**Job A**
Return the code page 932 text from "While the standards" up to and including "8-bit unsigned number).", copied word for word.

**Text**
● ● ● ● ● ● ●

While the standards don’t provide a scalar value definition for
Microsoft code page 932, it’s easy to make one up based on tradition:
Traditionally, the two-byte characters in CJK legacy encodings have
been referred to by interpreting the two bytes as 16-bit big-endian
unsigned number presented as hexadecimal (and single-byte characters
as a 8-bit unsigned number).

As an example, let’s consider 猪 (which Wiktionary translates as wild
boar). Its canonical Unicode scalar value is U+732A. That’s what the
JIS X 0208 instance decodes to when decoding Microsoft code page 932
into Unicode. The compatibility character for the IBM kanji purpose is
U+FA16\. That’s what both the IBM instance of the IBM extension and
the NEC instance of the IBM extension decode to when decoding
Microsoft code page 932 into Unicode. (For reasons unknown to me,
Unicode couples U+FA16 with the IBM kanji compatibility purpose and
assigns _another_ compatibility character, U+FAA0, for compatibility
with North Korean KPS 10721-2000 standard, which is irrelevant to
Microsoft code page 932\. Note that not all IBM kanji have
corresponding DPRK compatibility characters, so we couldn’t repurpose
the DPRK compatibility characters for distinguishing the IBM and NEC
instances of the IBM extensions even if we wanted to.)

When interpreting the Microsoft code page 932 bytes as a big-endian
integer, the JIS X 0208 instance of 猪 would be 0x9296, the IBM
instance would be 0xFB5E, and the NEC instance would be 0xEE42\. To
highlight how these “scalars” are coupled with the encoding instead of
the standard character sets that the encodings originally encode, in
EUC-JP the JIS X 0208 instance would be 0xC3F6 and the NEC instance
would be 0xFBA3\. Also, for illustration, if the same rule was applied
to UTF-8, the scalar would be 0xE78CAA instead of U+732A. Clearly, we
don’t want the scalars to be different between UTF-8, UTF-16, and
UTF-32, so it is at least theoretically unsatisfactory for Microsoft
code page 932 and EUC-JP to get different scalars for what are clearly
the same characters in the underlying character sets.

● ● ● ● ● ● ●

**Job B**
Retype the part of the listing from the line with "will pyautogui.click(x=1348, y=743)." up to and including the line with "tap(1320, 9)", keeping each line unchanged.

● ● ● ● ● ● ●

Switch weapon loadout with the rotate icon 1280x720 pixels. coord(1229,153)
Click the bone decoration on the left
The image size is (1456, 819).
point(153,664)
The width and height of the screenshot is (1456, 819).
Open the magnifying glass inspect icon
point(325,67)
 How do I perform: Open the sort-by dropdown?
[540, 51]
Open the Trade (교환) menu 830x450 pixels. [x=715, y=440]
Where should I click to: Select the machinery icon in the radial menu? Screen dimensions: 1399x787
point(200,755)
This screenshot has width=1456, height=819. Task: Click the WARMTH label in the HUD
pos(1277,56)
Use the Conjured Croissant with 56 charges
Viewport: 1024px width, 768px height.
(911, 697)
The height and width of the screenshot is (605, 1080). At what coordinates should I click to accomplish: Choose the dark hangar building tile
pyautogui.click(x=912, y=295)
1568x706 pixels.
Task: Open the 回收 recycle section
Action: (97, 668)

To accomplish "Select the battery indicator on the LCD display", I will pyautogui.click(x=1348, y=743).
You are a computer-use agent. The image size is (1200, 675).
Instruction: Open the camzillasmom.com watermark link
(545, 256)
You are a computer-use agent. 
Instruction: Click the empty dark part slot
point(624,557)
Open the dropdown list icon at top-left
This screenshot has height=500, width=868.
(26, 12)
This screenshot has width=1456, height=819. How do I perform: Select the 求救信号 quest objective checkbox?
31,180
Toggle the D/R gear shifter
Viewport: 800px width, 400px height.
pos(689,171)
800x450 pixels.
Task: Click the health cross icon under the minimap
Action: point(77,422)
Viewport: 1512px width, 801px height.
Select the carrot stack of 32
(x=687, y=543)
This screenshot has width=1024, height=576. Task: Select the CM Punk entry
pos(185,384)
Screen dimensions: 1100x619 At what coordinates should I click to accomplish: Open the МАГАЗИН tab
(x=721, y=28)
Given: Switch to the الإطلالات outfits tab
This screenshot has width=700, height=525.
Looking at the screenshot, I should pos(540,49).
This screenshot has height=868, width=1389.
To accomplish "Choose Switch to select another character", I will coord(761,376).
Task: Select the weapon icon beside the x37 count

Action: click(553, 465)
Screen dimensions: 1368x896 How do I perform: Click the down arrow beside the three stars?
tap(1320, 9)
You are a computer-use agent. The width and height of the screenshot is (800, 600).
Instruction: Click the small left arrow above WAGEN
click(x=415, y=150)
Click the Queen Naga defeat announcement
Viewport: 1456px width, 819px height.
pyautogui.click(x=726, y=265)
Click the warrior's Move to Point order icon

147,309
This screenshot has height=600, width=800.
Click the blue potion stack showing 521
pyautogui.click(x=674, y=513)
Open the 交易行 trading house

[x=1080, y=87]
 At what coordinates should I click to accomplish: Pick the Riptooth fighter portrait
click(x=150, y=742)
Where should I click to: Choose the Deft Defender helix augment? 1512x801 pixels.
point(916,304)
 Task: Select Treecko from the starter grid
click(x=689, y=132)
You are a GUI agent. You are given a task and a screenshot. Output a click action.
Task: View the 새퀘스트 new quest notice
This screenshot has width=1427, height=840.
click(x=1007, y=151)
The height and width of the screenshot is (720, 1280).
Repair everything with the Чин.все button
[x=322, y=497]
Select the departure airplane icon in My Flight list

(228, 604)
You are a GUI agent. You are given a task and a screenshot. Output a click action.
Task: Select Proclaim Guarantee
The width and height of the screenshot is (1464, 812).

● ● ● ● ● ● ●

**Written reply A**
While the standards don’t provide a scalar value definition for
Microsoft code page 932, it’s easy to make one up based on tradition:
Traditionally, the two-byte characters in CJK legacy encodings have
been referred to by interpreting the two bytes as 16-bit big-endian
unsigned number presented as hexadecimal (and single-byte characters
as a 8-bit unsigned number).

**Written reply B**
To accomplish "Select the battery indicator on the LCD display", I will pyautogui.click(x=1348, y=743).
You are a computer-use agent. The image size is (1200, 675).
Instruction: Open the camzillasmom.com watermark link
(545, 256)
You are a computer-use agent. 
Instruction: Click the empty dark part slot
point(624,557)
Open the dropdown list icon at top-left
This screenshot has height=500, width=868.
(26, 12)
This screenshot has width=1456, height=819. How do I perform: Select the 求救信号 quest objective checkbox?
31,180
Toggle the D/R gear shifter
Viewport: 800px width, 400px height.
pos(689,171)
800x450 pixels.
Task: Click the health cross icon under the minimap
Action: point(77,422)
Viewport: 1512px width, 801px height.
Select the carrot stack of 32
(x=687, y=543)
This screenshot has width=1024, height=576. Task: Select the CM Punk entry
pos(185,384)
Screen dimensions: 1100x619 At what coordinates should I click to accomplish: Open the МАГАЗИН tab
(x=721, y=28)
Given: Switch to the الإطلالات outfits tab
This screenshot has width=700, height=525.
Looking at the screenshot, I should pos(540,49).
This screenshot has height=868, width=1389.
To accomplish "Choose Switch to select another character", I will coord(761,376).
Task: Select the weapon icon beside the x37 count

Action: click(553, 465)
Screen dimensions: 1368x896 How do I perform: Click the down arrow beside the three stars?
tap(1320, 9)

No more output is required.